• **Data provided**
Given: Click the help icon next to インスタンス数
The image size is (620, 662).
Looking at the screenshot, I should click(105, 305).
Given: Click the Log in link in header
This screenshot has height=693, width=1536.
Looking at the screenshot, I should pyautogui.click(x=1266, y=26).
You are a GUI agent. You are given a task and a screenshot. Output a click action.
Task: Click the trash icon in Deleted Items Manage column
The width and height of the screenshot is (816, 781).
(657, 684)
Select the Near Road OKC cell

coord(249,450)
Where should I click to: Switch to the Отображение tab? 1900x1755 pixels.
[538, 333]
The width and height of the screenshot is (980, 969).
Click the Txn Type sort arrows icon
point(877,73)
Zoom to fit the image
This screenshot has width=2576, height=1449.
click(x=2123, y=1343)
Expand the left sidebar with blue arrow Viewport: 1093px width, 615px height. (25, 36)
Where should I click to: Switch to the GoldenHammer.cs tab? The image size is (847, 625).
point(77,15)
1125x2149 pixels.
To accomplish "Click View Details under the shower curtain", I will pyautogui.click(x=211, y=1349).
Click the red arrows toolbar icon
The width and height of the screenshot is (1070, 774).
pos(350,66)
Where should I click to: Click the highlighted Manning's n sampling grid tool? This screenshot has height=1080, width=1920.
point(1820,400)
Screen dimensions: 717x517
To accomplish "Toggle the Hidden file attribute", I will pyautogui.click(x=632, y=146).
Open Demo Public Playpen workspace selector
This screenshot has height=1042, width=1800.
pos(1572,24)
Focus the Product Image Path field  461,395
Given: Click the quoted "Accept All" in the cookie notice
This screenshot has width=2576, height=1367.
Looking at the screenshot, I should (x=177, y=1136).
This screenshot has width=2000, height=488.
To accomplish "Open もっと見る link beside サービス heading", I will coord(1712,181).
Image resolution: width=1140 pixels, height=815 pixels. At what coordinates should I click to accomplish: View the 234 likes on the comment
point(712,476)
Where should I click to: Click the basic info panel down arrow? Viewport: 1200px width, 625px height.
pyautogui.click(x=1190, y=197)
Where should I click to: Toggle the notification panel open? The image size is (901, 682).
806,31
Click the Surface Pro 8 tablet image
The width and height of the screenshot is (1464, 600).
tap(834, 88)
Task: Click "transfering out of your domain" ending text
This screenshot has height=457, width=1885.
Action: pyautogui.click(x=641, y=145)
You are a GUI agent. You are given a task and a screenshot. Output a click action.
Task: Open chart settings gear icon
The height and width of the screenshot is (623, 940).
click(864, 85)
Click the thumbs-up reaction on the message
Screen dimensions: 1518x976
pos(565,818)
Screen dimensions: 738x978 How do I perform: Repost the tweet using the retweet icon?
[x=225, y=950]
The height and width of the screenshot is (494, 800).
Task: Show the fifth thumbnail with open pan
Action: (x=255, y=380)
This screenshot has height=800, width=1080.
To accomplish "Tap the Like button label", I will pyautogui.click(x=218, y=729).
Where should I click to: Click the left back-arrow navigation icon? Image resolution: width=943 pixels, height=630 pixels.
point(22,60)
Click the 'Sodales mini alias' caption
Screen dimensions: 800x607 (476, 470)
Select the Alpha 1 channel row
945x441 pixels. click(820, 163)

• **Objective**
Retype all of the material above without changing anything.

• **The answer**
Given: Click the help icon next to インスタンス数
The image size is (620, 662).
Looking at the screenshot, I should click(105, 305).
Given: Click the Log in link in header
This screenshot has height=693, width=1536.
Looking at the screenshot, I should pyautogui.click(x=1266, y=26).
You are a GUI agent. You are given a task and a screenshot. Output a click action.
Task: Click the trash icon in Deleted Items Manage column
The width and height of the screenshot is (816, 781).
(657, 684)
Select the Near Road OKC cell

coord(249,450)
Where should I click to: Switch to the Отображение tab? 1900x1755 pixels.
[538, 333]
The width and height of the screenshot is (980, 969).
Click the Txn Type sort arrows icon
point(877,73)
Zoom to fit the image
This screenshot has width=2576, height=1449.
click(x=2123, y=1343)
Expand the left sidebar with blue arrow Viewport: 1093px width, 615px height. (25, 36)
Where should I click to: Switch to the GoldenHammer.cs tab? The image size is (847, 625).
point(77,15)
1125x2149 pixels.
To accomplish "Click View Details under the shower curtain", I will pyautogui.click(x=211, y=1349).
Click the red arrows toolbar icon
The width and height of the screenshot is (1070, 774).
pos(350,66)
Where should I click to: Click the highlighted Manning's n sampling grid tool? This screenshot has height=1080, width=1920.
point(1820,400)
Screen dimensions: 717x517
To accomplish "Toggle the Hidden file attribute", I will pyautogui.click(x=632, y=146).
Open Demo Public Playpen workspace selector
This screenshot has height=1042, width=1800.
pos(1572,24)
Focus the Product Image Path field  461,395
Given: Click the quoted "Accept All" in the cookie notice
This screenshot has width=2576, height=1367.
Looking at the screenshot, I should (x=177, y=1136).
This screenshot has width=2000, height=488.
To accomplish "Open もっと見る link beside サービス heading", I will coord(1712,181).
Image resolution: width=1140 pixels, height=815 pixels. At what coordinates should I click to accomplish: View the 234 likes on the comment
point(712,476)
Where should I click to: Click the basic info panel down arrow? Viewport: 1200px width, 625px height.
pyautogui.click(x=1190, y=197)
Where should I click to: Toggle the notification panel open? The image size is (901, 682).
806,31
Click the Surface Pro 8 tablet image
The width and height of the screenshot is (1464, 600).
tap(834, 88)
Task: Click "transfering out of your domain" ending text
This screenshot has height=457, width=1885.
Action: pyautogui.click(x=641, y=145)
You are a GUI agent. You are given a task and a screenshot. Output a click action.
Task: Open chart settings gear icon
The height and width of the screenshot is (623, 940).
click(864, 85)
Click the thumbs-up reaction on the message
Screen dimensions: 1518x976
pos(565,818)
Screen dimensions: 738x978 How do I perform: Repost the tweet using the retweet icon?
[x=225, y=950]
The height and width of the screenshot is (494, 800).
Task: Show the fifth thumbnail with open pan
Action: (x=255, y=380)
This screenshot has height=800, width=1080.
To accomplish "Tap the Like button label", I will pyautogui.click(x=218, y=729).
Where should I click to: Click the left back-arrow navigation icon? Image resolution: width=943 pixels, height=630 pixels.
point(22,60)
Click the 'Sodales mini alias' caption
Screen dimensions: 800x607 (476, 470)
Select the Alpha 1 channel row
945x441 pixels. click(820, 163)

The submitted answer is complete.